» EXTRACT:
Start of Block

Adding to the complexity is the fact that different actors in the supply chain may have different intentions. As a result, the FDA indicated that a machine that is not a "device" when first sold might become a regulated device if then resold—even if unchanged—by a distributor who markets the machine's potential use to aid in medical diagnosis or treatment.
Who Is the "Manufacturer" of a Mobile Medical App?
Manufacturers, as a practical matter, usually bear primary or exclusive responsibility for compliance with the full range of applicable regulations. The question of who is the "manufacturer" of a device thus bears real-world significance, and is addressed in the FDA's new draft guidance.
At present, the FDA is most focused upon those who create and control the software. Thus the primary manufacturers, at least under the FDA's current view, are the software designers and programmers. These "manufacturers" include the companies that develop the specifications for the apps and contract with others to perform the programming. Some medical apps operate by granting access to a web site that provides the application's functionality. For these apps, the "manufacturers" include the company responsible for the web site.
By contrast, the FDA does not appear to be focused upon the hardware involved (i.e., the handheld computer). A company that merely manufactures the hardware platform—without intending that it be used as (or as part of) a medical device—is currently considered by the FDA to be a mere "component manufacturer." Component manufacturers are exempt from many device regulations, including the requirements relating to registering manufacturing facilities, listing the medical devices produced, filing premarket notifications or approval applications, and observing "good manufacturing practices." 21 C.F.R. §§ 807.65(a), 807.81(a), 820.1(a).
Similarly, the draft guidance indicates that companies that solely perform a distribution function (such as enabling on-line sales of apps) are not manufacturers.
Manufacturers, however, are not the only companies that have regulatory burdens relating to medical devices. Importers often have the same duties as manufacturers. Even distributors must maintain incident reports and make them available to FDA inspectors upon request. 21 C.F.R. § 803.18(d)(1)-(3).
The FDA Is Soliciting Comments
FDA policy regarding software-driven medical devices has been in flux for some time. An earlier attempt at a single, overarching software policy was withdrawn as a failure in light of fast technological developments and dramatic increases in the number of software-driven devices. See 70 F.R. 824 (Jan. 5, 2005) (withdrawing "Draft Software Policy"). Given this history, and given the FDA's awareness that it is regulating a rapidly changing industry, the FDA should be receptive to comments on the new draft guidance.
Accordingly, the FDA is soliciting comments regarding its Medical Mobile Apps draft guidance. Such comments can help inform the FDA regarding who should bear the burdens connected with the device regulations, and how the burdens can be minimized.
Comments are due by October 19, 2011. 76 F.R. 43689 (July 21, 2011).

End of Block

» DATA PROVIDED:
Start of Block

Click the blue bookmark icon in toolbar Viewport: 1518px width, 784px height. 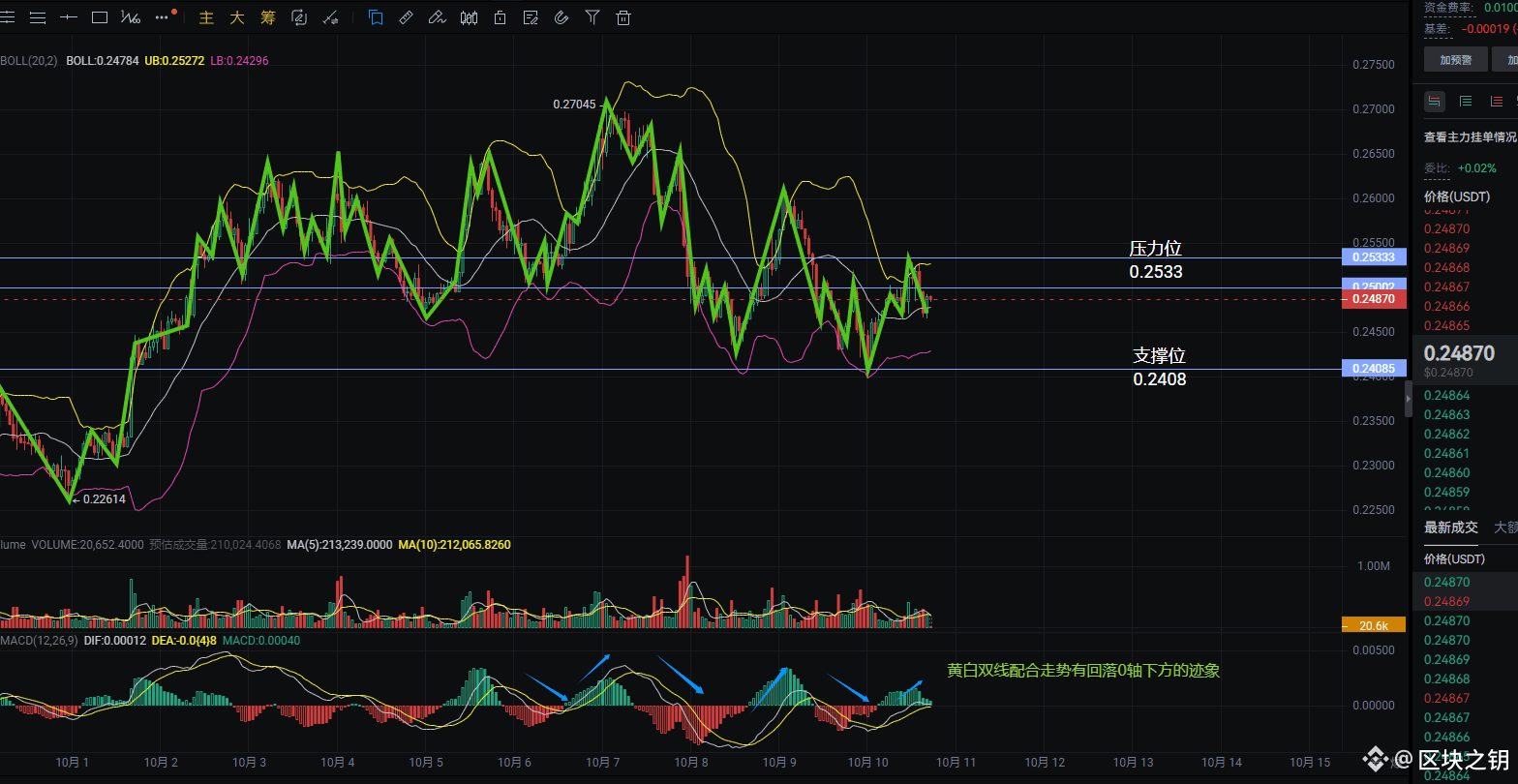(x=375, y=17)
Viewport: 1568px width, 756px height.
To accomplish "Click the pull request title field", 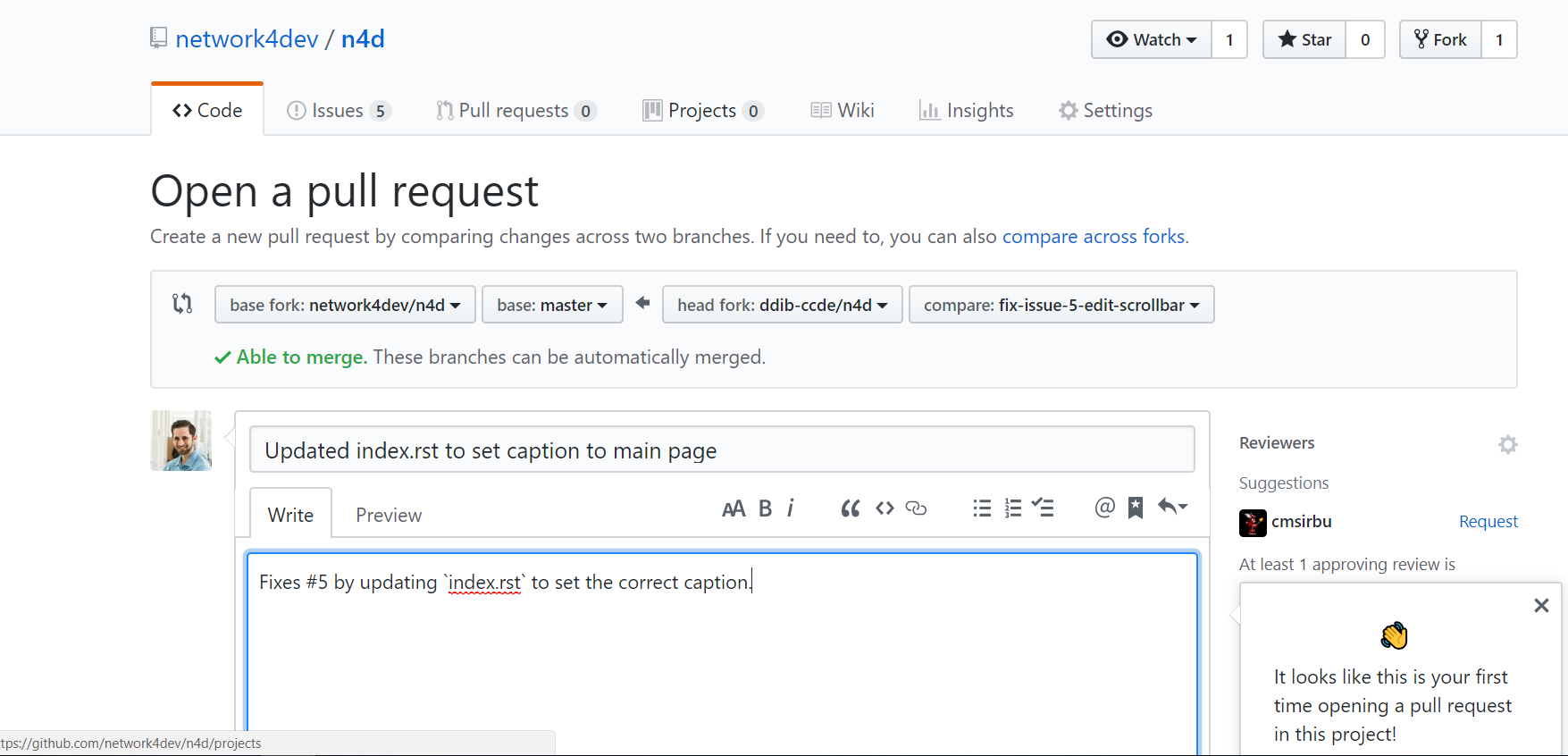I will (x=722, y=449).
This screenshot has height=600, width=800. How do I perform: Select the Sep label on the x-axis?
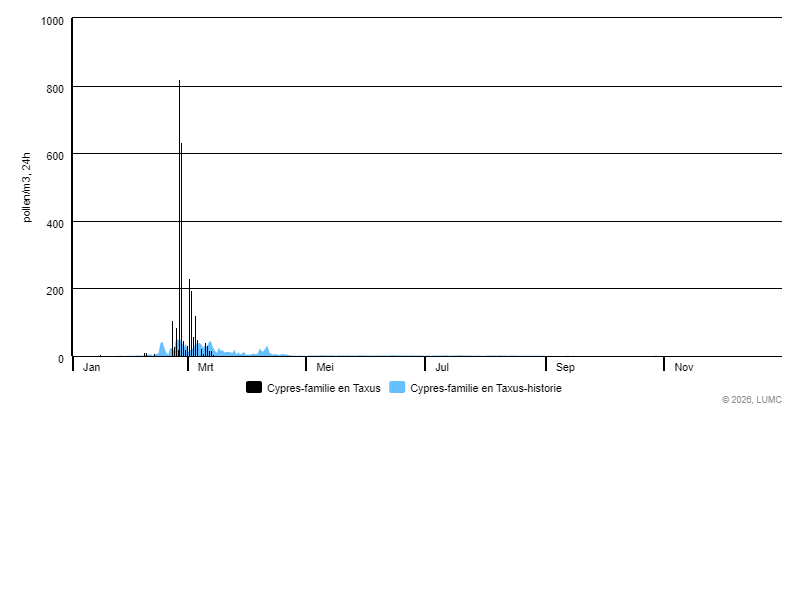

End of Block

» TASK STATEMENT:
Answer these questions from the extract on mobile medical apps:
1. Under the FDA's current view, who are the primary manufacturers of a mobile medical app?
2. What must distributors keep and show to FDA inspectors on request?
3. What is the deadline for comments on the draft guidance?
The material here comes from a separate source, unrelated to the text.

» THE ANSWER:
1. The software designers and programmers.
2. Incident reports.
3. October 19, 2011.